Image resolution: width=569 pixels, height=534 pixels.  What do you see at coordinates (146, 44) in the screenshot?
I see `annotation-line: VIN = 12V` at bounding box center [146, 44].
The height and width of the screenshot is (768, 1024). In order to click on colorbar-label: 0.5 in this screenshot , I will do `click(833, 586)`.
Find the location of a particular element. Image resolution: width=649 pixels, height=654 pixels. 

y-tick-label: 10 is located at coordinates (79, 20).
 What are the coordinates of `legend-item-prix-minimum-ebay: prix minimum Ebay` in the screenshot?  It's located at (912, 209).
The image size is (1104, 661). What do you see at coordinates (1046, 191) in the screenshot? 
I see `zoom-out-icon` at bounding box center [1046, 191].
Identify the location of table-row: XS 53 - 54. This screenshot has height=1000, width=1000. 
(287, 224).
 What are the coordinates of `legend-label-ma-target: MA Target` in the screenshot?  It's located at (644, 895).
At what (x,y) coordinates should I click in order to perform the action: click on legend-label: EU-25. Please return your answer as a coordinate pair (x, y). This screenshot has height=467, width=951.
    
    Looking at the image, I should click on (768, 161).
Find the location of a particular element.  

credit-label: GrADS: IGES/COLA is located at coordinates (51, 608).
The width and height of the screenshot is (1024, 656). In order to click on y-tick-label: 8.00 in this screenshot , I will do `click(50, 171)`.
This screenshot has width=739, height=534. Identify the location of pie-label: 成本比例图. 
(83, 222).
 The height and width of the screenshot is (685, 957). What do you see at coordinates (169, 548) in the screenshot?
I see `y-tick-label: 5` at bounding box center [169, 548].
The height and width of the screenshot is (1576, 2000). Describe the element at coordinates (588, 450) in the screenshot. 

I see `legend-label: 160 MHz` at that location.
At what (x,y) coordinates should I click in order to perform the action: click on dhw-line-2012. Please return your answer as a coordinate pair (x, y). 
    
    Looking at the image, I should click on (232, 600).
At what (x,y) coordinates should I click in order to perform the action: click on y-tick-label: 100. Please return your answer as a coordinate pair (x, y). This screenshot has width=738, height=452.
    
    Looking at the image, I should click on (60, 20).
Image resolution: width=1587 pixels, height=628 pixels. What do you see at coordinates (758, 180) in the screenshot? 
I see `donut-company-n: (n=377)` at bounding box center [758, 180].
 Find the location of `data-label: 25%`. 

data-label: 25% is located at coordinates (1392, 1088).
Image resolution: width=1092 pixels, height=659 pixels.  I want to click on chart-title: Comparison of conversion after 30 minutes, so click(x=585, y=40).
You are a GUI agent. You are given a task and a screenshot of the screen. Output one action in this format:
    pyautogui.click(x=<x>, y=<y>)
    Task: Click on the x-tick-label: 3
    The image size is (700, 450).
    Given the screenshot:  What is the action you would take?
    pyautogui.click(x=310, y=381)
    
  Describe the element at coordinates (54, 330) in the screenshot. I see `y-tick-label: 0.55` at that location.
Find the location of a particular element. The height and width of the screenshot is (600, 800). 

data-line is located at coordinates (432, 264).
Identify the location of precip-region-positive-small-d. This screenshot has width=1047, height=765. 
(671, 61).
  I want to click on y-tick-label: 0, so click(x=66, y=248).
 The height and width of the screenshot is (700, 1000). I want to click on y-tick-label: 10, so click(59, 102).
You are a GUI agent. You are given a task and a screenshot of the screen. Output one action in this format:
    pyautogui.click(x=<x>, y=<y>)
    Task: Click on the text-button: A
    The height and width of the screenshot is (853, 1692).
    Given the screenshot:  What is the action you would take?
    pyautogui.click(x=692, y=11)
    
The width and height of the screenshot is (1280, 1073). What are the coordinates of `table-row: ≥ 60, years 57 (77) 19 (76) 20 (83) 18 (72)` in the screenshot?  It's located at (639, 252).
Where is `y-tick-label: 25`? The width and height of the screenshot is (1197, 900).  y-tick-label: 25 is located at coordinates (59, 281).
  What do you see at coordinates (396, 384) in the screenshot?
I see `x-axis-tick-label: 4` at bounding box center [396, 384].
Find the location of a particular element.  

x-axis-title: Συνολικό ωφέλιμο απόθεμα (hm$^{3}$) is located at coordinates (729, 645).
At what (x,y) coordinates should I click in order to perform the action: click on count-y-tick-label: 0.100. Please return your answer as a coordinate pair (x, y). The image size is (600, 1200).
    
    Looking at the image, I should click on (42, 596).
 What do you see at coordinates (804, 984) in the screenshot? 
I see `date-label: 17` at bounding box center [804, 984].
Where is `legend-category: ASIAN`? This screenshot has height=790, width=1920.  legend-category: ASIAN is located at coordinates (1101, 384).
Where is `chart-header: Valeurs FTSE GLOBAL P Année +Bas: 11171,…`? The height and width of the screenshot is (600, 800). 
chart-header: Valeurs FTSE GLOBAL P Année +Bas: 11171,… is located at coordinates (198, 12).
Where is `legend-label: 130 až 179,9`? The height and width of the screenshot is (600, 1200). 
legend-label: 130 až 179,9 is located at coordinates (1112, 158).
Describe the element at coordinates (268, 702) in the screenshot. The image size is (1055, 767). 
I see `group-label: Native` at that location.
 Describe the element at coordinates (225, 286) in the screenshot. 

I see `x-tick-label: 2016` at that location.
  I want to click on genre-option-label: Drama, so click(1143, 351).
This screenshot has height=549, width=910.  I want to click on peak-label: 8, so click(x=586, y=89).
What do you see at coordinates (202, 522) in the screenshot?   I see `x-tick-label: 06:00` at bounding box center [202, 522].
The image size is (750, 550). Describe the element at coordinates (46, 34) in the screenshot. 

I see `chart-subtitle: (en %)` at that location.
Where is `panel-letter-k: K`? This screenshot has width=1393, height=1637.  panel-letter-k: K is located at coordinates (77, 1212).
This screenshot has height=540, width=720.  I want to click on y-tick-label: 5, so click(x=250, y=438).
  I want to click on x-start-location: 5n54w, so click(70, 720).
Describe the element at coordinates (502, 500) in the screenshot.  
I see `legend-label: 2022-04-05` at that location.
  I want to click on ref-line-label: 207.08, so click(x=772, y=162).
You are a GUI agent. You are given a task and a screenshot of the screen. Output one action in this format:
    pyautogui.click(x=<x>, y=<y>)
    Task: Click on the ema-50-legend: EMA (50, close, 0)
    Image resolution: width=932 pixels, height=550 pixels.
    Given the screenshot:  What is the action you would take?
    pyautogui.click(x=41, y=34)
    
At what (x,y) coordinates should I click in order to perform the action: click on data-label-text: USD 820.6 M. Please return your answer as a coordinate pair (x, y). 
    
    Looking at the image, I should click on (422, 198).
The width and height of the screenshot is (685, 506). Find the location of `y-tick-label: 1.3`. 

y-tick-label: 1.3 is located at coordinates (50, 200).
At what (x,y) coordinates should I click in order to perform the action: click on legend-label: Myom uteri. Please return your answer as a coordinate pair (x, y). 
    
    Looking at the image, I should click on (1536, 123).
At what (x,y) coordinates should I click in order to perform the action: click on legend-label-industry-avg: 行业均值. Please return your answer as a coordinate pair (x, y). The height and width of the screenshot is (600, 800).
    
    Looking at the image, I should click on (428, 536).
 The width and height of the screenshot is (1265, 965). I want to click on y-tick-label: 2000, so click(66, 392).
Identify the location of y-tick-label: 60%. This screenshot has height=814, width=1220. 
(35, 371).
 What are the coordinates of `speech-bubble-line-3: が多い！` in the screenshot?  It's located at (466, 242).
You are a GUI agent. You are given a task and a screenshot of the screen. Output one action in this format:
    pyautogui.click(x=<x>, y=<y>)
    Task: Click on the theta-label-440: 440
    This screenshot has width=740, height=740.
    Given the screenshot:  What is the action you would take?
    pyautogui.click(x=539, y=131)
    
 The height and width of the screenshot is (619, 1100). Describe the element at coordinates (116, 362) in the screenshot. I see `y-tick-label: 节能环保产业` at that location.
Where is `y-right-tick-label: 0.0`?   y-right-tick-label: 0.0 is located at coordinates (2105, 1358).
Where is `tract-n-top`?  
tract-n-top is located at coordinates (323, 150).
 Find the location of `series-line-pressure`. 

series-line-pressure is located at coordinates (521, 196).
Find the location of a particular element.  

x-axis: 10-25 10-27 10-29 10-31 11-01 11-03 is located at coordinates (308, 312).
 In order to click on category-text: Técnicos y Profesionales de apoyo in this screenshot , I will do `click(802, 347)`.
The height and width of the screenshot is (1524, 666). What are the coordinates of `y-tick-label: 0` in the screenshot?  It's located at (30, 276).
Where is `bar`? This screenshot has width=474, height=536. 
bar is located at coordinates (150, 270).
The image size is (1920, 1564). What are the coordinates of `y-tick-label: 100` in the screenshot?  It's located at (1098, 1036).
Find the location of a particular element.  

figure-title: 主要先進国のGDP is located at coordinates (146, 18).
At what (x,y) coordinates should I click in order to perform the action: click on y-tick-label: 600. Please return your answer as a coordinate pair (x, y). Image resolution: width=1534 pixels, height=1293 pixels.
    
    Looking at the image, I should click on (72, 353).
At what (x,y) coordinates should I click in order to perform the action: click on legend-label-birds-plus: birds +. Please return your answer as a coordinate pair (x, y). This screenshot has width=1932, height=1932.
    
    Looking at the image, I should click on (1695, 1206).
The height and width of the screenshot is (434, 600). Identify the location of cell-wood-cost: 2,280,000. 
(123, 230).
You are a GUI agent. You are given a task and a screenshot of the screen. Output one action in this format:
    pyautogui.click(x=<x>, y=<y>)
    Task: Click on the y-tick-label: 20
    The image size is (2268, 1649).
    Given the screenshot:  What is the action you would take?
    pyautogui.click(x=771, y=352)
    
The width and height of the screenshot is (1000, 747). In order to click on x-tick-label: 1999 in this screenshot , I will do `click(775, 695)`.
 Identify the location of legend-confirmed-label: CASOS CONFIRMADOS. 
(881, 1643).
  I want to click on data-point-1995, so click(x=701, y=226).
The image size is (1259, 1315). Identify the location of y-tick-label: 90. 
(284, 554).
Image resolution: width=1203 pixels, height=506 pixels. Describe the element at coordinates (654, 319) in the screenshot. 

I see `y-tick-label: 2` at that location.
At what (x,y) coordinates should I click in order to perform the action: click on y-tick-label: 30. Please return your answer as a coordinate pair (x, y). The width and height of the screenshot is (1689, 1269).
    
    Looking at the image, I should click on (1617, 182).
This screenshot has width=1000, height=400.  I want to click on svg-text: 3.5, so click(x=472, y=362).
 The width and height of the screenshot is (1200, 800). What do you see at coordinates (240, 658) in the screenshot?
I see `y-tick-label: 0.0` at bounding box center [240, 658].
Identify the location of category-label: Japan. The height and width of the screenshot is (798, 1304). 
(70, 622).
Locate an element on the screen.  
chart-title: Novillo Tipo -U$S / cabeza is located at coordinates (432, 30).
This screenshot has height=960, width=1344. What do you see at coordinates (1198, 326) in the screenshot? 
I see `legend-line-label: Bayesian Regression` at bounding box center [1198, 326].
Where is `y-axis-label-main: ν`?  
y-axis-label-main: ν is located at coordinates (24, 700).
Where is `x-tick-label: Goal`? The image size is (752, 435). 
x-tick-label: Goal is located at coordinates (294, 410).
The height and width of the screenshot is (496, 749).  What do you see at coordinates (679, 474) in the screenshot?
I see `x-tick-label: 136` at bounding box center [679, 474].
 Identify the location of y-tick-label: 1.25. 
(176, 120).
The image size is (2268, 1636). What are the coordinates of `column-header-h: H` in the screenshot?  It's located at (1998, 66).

---

> **DESCRIPTION OF THE TASK**
Copy out the items word for word, beginning with the first line and ending with the line that contains "at (644, 895).".

> **EXERCISE RESPONSE**
Image resolution: width=569 pixels, height=534 pixels.  What do you see at coordinates (146, 44) in the screenshot?
I see `annotation-line: VIN = 12V` at bounding box center [146, 44].
The height and width of the screenshot is (768, 1024). In order to click on colorbar-label: 0.5 in this screenshot , I will do `click(833, 586)`.
Find the location of a particular element. Image resolution: width=649 pixels, height=654 pixels. 

y-tick-label: 10 is located at coordinates (79, 20).
 What are the coordinates of `legend-item-prix-minimum-ebay: prix minimum Ebay` in the screenshot?  It's located at (912, 209).
The image size is (1104, 661). What do you see at coordinates (1046, 191) in the screenshot? 
I see `zoom-out-icon` at bounding box center [1046, 191].
Identify the location of table-row: XS 53 - 54. This screenshot has height=1000, width=1000. 
(287, 224).
 What are the coordinates of `legend-label-ma-target: MA Target` in the screenshot?  It's located at (644, 895).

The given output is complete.